Es ist haargenau zehn Jahre her, seit Monika Burgener in einem Leserbrief fragte, was eigentlich vom «guten alten Maturastreich» noch übrig sei. Damals war es offenbar verboten, sich zum Maturastreich zu verkleiden. Ein Burkaverbot ante verbum sozusagen.

In diesem Jahr müssen wir von einem «sogenannten Maturastreich» reden, denn es ist doch bei Weitem kein Streich, wenn Maturandinnen und Maturanden mit dem auf «Bahn frei» gestellten Signal der Schulleitung nach dem Drehbuch eines Hollywoodstreifens auf der Munotwiese einen Sportevent mit Wasserpistolen organisieren.
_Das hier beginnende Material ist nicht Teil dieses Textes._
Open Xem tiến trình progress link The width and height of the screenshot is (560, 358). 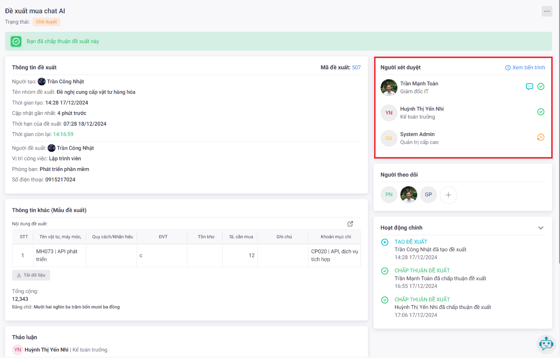(x=525, y=67)
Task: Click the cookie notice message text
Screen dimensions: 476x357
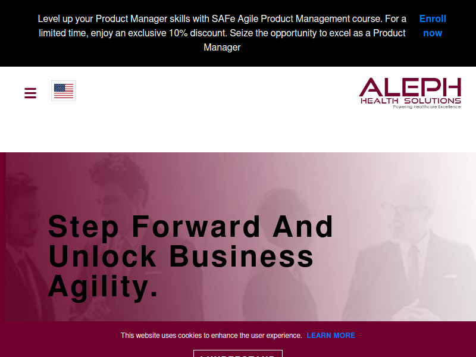Action: click(x=211, y=336)
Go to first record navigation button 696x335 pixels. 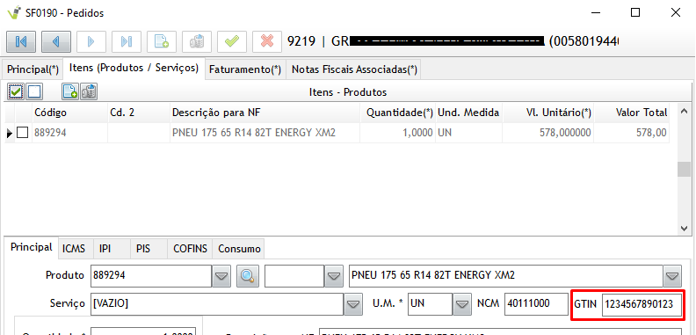(21, 41)
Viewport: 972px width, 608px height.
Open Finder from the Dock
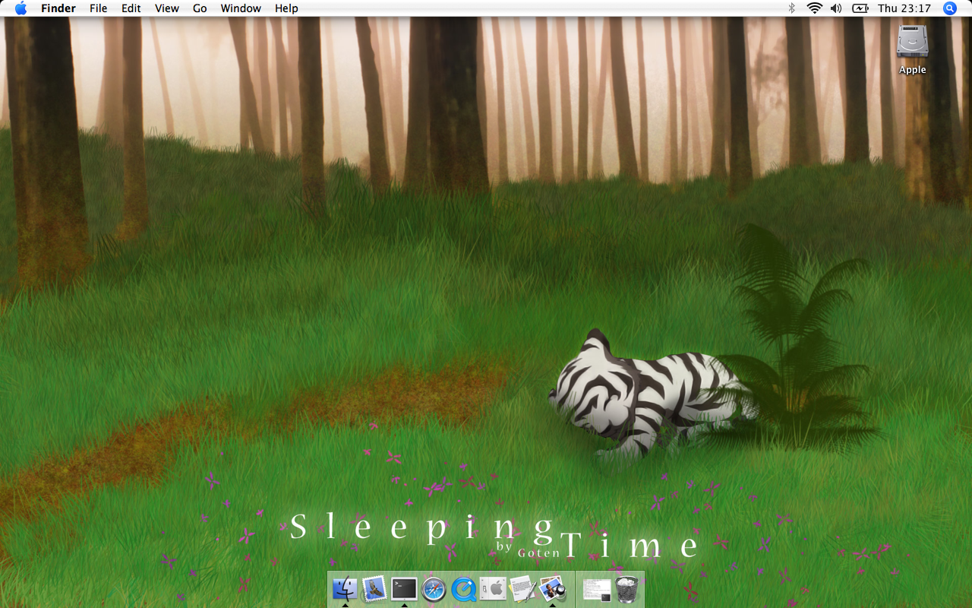point(345,589)
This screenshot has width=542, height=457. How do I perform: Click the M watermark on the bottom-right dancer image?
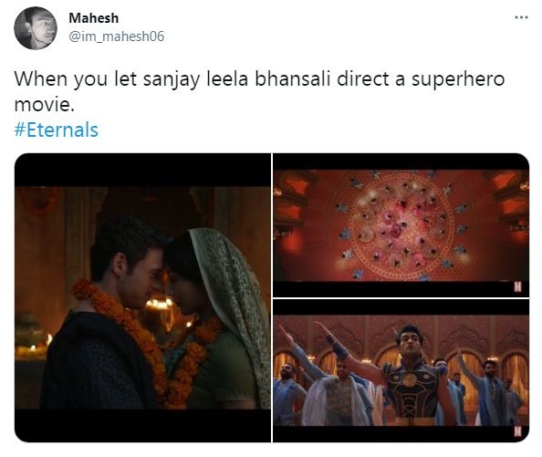[x=517, y=431]
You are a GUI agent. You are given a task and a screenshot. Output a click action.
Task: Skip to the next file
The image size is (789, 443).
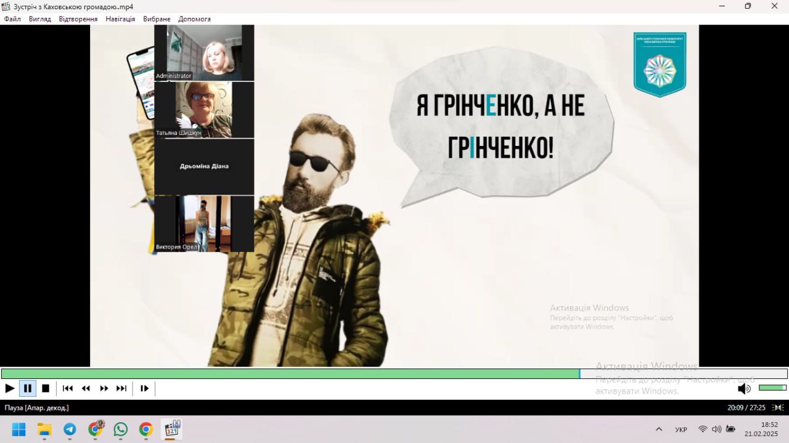(x=121, y=388)
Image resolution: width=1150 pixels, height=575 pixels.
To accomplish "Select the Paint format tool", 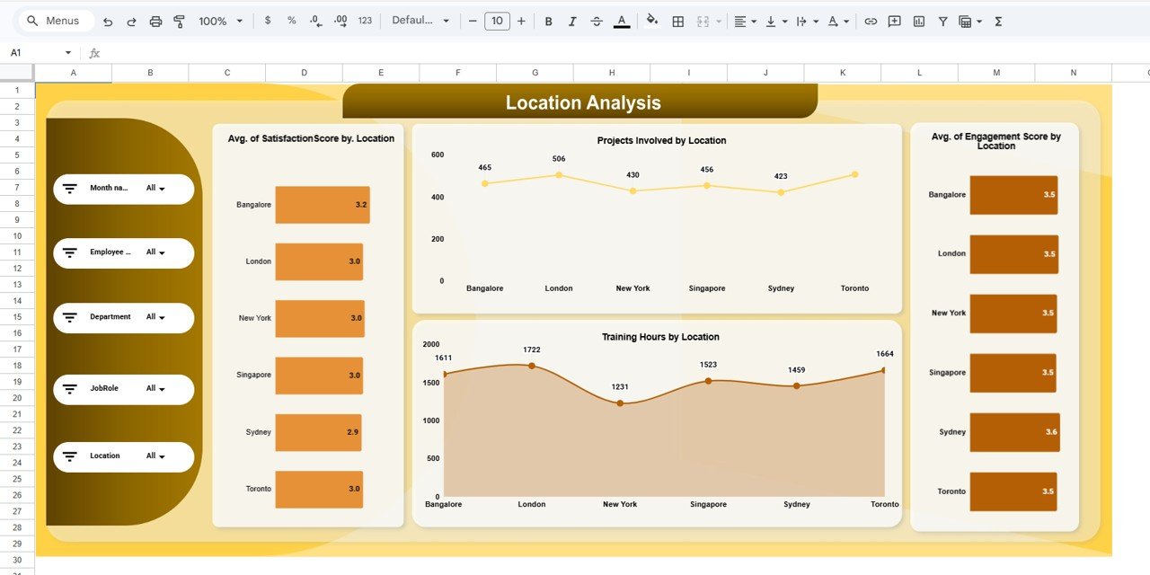I will coord(179,20).
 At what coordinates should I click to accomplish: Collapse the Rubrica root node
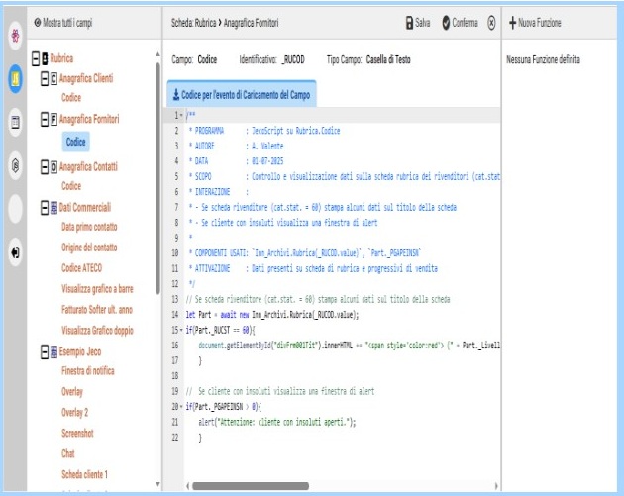click(x=35, y=59)
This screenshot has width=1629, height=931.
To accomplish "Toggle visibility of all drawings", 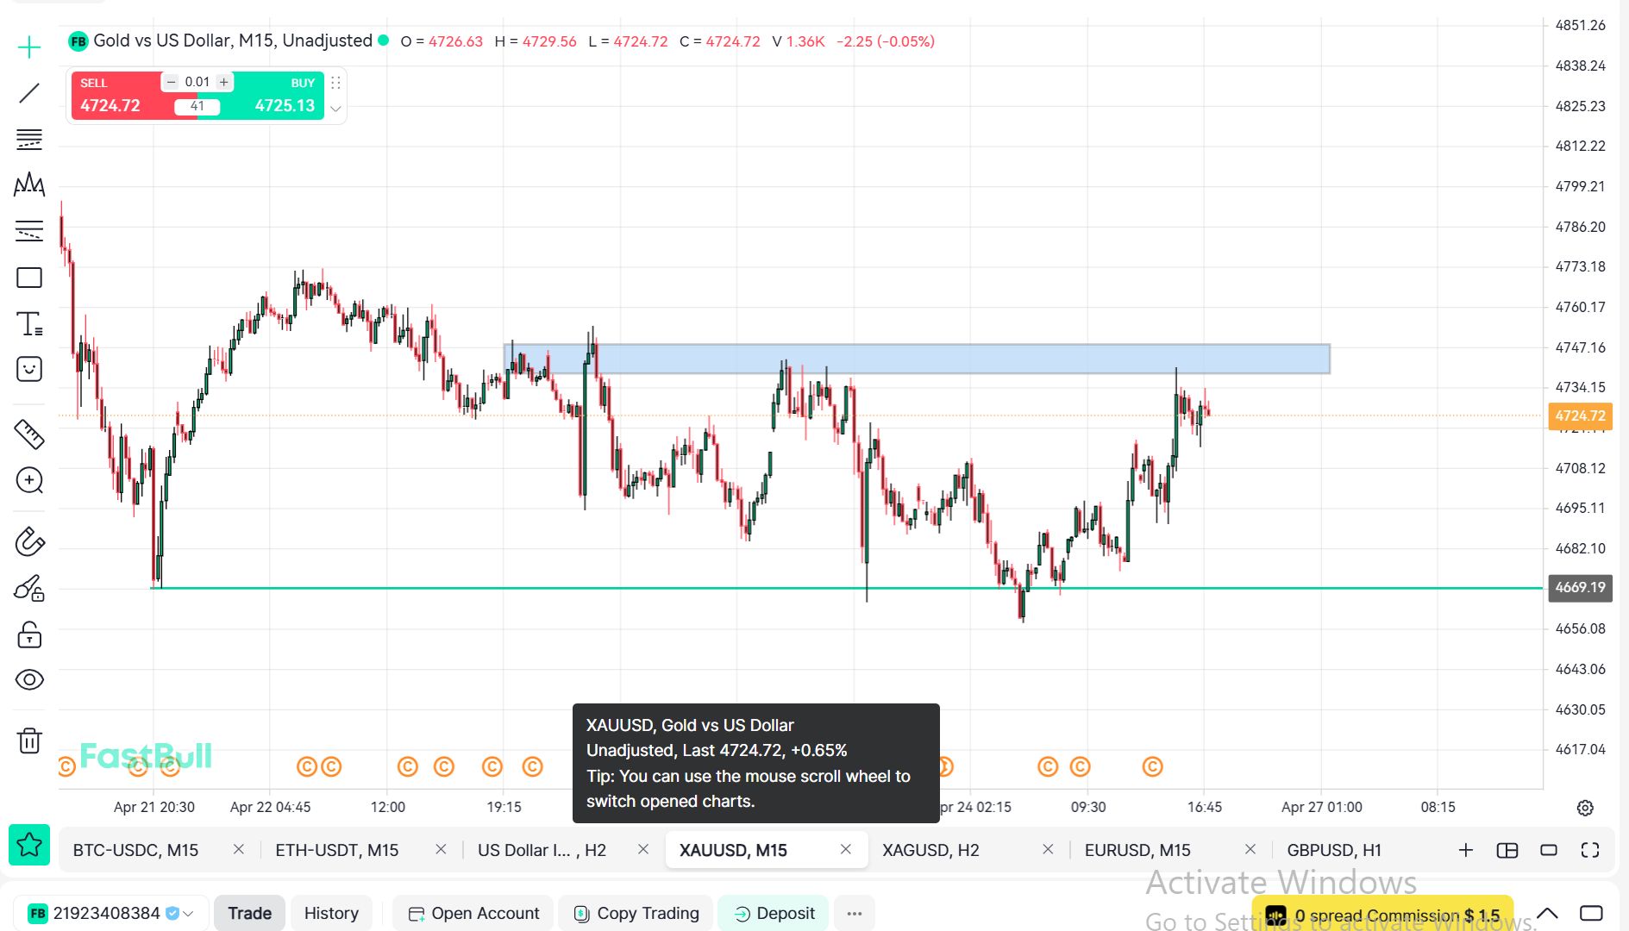I will coord(29,680).
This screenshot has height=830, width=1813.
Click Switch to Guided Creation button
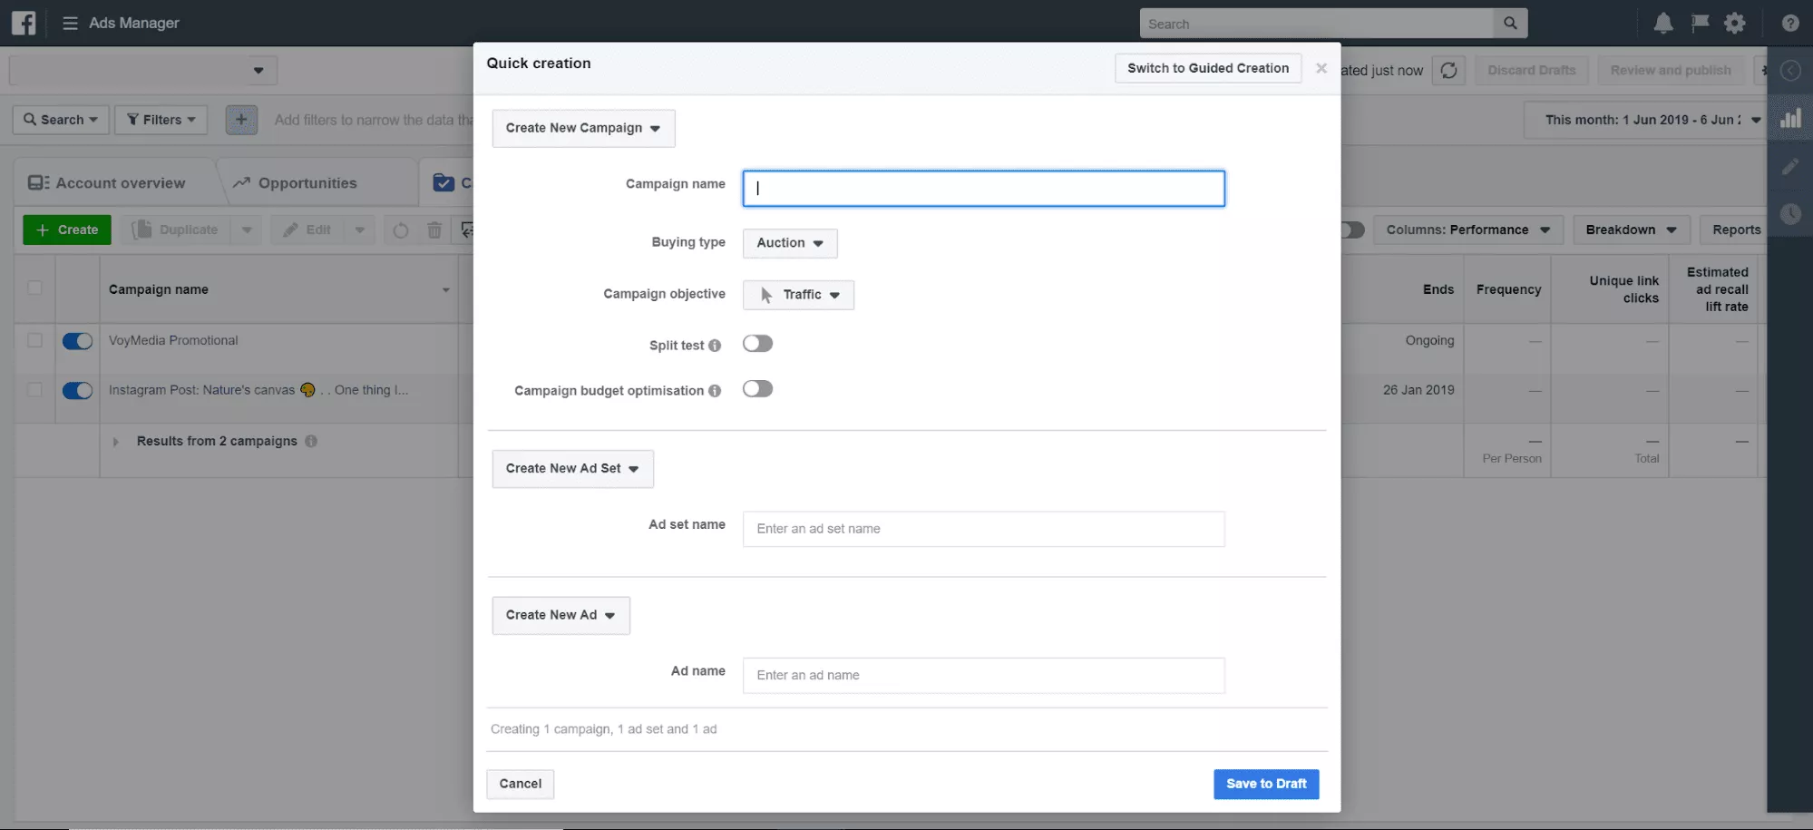tap(1207, 68)
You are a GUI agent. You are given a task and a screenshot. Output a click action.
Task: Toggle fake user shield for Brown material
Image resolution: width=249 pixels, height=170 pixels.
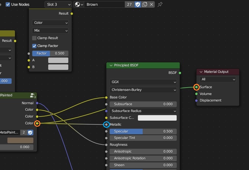tap(138, 4)
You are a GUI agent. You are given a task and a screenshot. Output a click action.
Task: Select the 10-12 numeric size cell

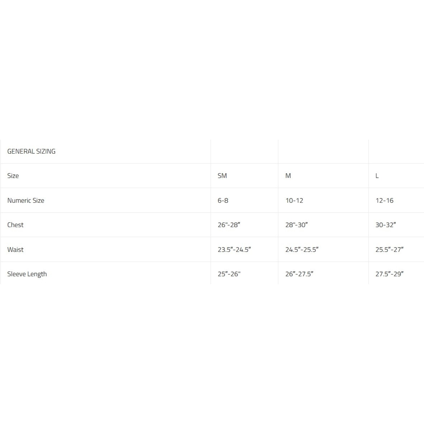pos(294,200)
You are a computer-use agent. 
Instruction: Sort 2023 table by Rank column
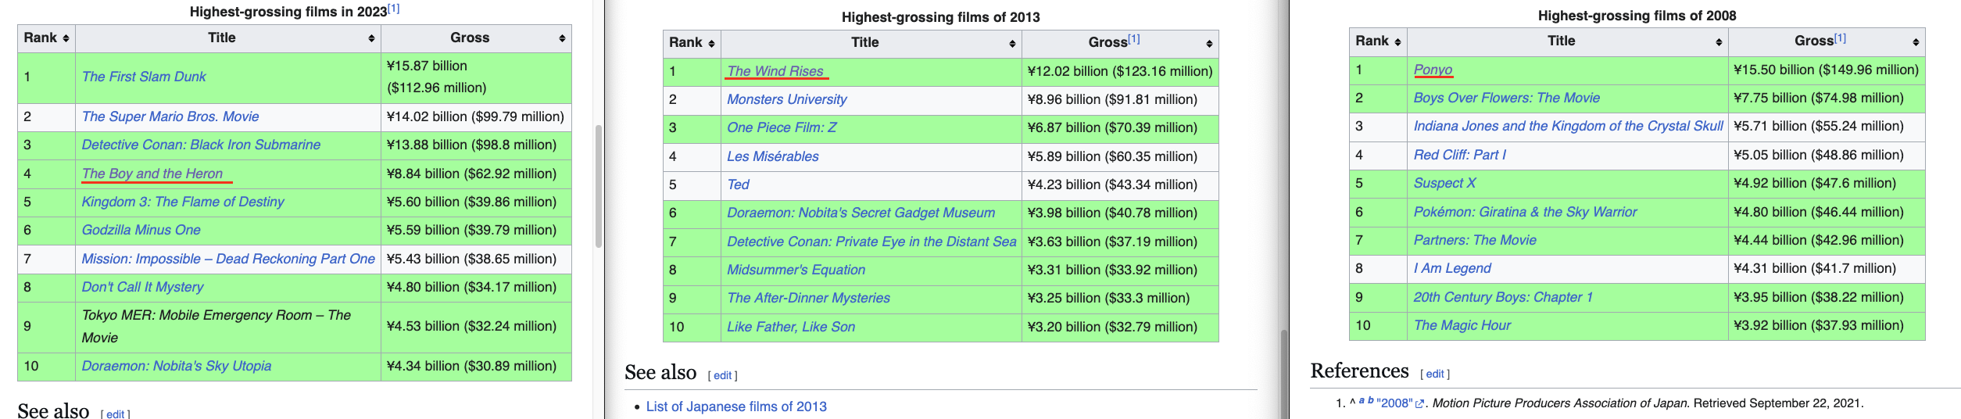coord(46,38)
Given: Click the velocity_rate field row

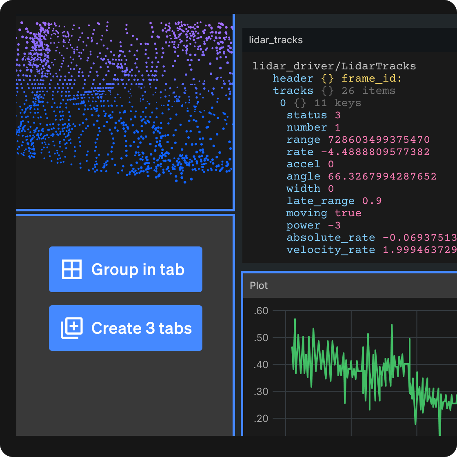Looking at the screenshot, I should tap(331, 250).
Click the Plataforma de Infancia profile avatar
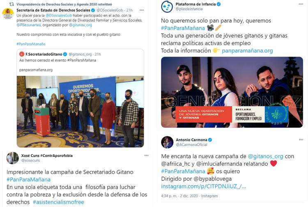The image size is (308, 207). 167,7
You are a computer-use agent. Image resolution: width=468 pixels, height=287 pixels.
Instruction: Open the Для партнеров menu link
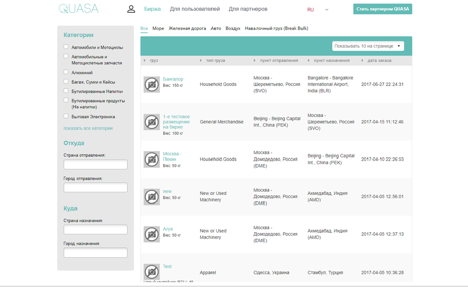(248, 9)
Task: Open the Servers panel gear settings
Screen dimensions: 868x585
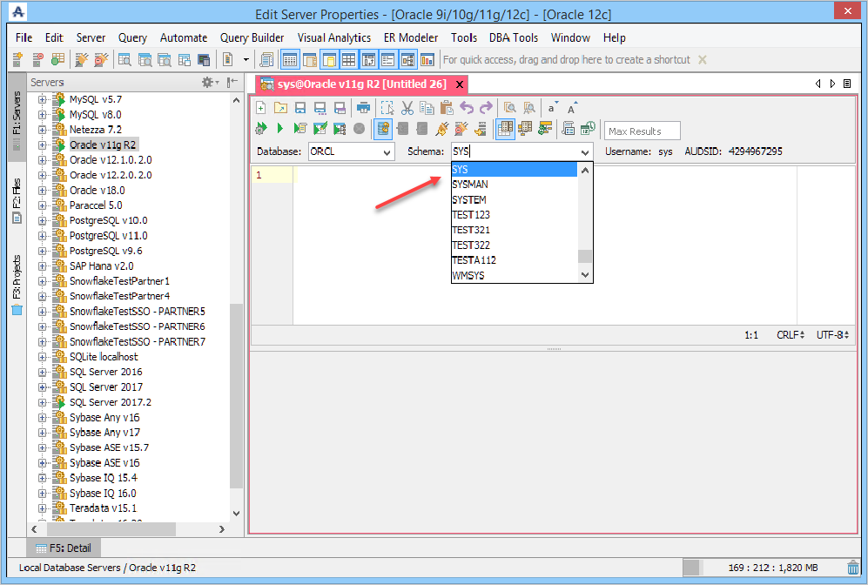Action: coord(209,82)
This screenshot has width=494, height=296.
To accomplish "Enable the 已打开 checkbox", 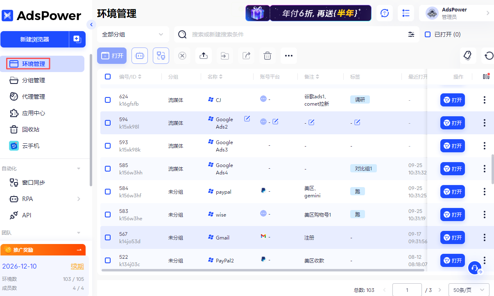I will [x=427, y=34].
Dass der Anlass lustig war, soll hier nicht bestritten werden.

Aber unter einem Streich versteht man gemeinhin etwas anderes, nämlich die kreative Überschreitung einer verordneten Grenze. Könnte es sein, dass bei den jungen Menschen zurzeit gar kein Bedürfnis besteht, wider den Stachel zu löcken? Diese Frage muss in diesem Zusammenhang gestellt werden, denn man kann sich des Eindrucks nicht erwehren, dass die jungen Menschen heute einen überaus angepassten Eindruck machen. Angepasst woran? Gibt es eine Angst, den eigenen Platz im Leben nur dann zu finden, wenn man jedes Anecken vermeidet? Gibt es eine Furcht davor, bei Auffälligkeiten nicht mehr im Rennen um einen lukrativen Job zu sein? Eine Angst davor, aus dem gesellschaftlichen Netz zu fallen?

Im heutigen Zeitalter des ­«Anything goes» stellt man fest: Nein, nichts geht mehr. Provokationen, so sie denn als solche gemeint sind, laufen ins Leere. Welche Grenzen überschreiten? Welche Tabus brechen? Der Mainstream ist über die Ufer getreten und deckt alles zu. Und das Erstaunlichste daran: Die Jugend lässt sich das gefallen. Wo ist der rebellische Geist? Wo die Sehnsucht nach dem Meer und wo das Samenkorn, das nicht unter alledem erstickt?